The issue with psychology i guess is that people are under the illusion that it would be easy to become a clinical psychologist after graduating. If your motivated and do well academically, its definately worth trying to get into psychology jobs (educational, clinical, etc.), however its just quite a long path.
Reply 4
Very few degrees have direct jobs linked from them. Even doing a PhD in Biology I'm using very little of the explicit knowledge and skills developed in my Biology degree.

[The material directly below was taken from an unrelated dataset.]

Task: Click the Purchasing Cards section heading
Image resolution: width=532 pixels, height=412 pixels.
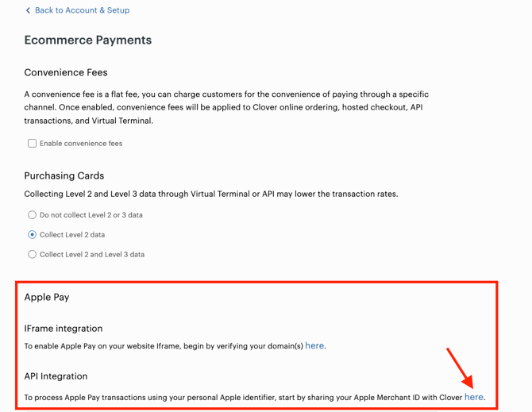Action: (64, 175)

If you want to go to university then go to study what you find interesting. Something will come from there.
Well, it opens up a lot of doors.

I did a Psychology degree, I'm now working in recruitment (for the NHS... so not sales) and I'm hoping to go into Occupational Therapy. Others in my graduate year are working in sales, human resources, distribution, marketing, teaching, psychology support roles, communications... pretty much everything. What a Psych degree can give you is the ability to understand others; the sensitivity to deal with difficult situations and an awareness of a lot of different issues in the world. If you can apply that then you can take your career anywhere.

If you want to be free after your degree and don't have any concrete plans then Psychology is a good and worthwhile path, but if you're adamant that you want to be a Doctor/Lawyer/Vet then it's not the right one for you. If you enjoy the subject and are interested in how people work then you'll be interested enough to get a good grade and that's what really matters.